- Green Acres Location within the state of Oregon Green Acres Green Acres (the United States)
- Coordinates: 43°15′27″N 124°12′17″W﻿ / ﻿43.25750°N 124.20472°W
- Country: United States
- State: Oregon
- County: Coos
- Elevation: 23 ft (7.0 m)
- Time zone: UTC-8 (Pacific (PST))
- • Summer (DST): UTC-7 (PDT)
- GNIS feature ID: 1143020

= Green Acres, Coos County, Oregon =

Unincorporated community in the state of Oregon, United States

Green Acres (or Greenacres) is an unincorporated community in Coos County, Oregon, United States, east of Oregon Route 42 between Coos Bay and Coquille. It is near the southernmost point of the Isthmus Slough of Coos Bay.

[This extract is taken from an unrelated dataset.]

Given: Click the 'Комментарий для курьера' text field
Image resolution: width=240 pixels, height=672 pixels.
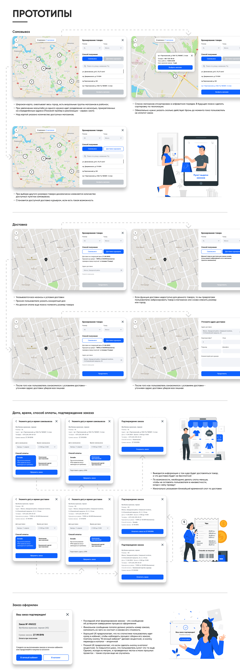Looking at the screenshot, I should coord(220,362).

The area that is now Green Acres was a 700 acre farm homesteaded by master shipbuilder John Kruse, a Danish immigrant, in the late 19th century. Kruse was best known for building the Western Shore for Asa Meade Simpson. The three-masted wooden clipper ship was one of the largest tall ships ever built on the West Coast of the United States. She set several speed records.

Today the community has a Grange hall, a volunteer fire department, and a community church. The community formerly had a school in the Coos Bay School District that closed in 1985. Green Acres is also home to the Noble Creek Fish Hatchery.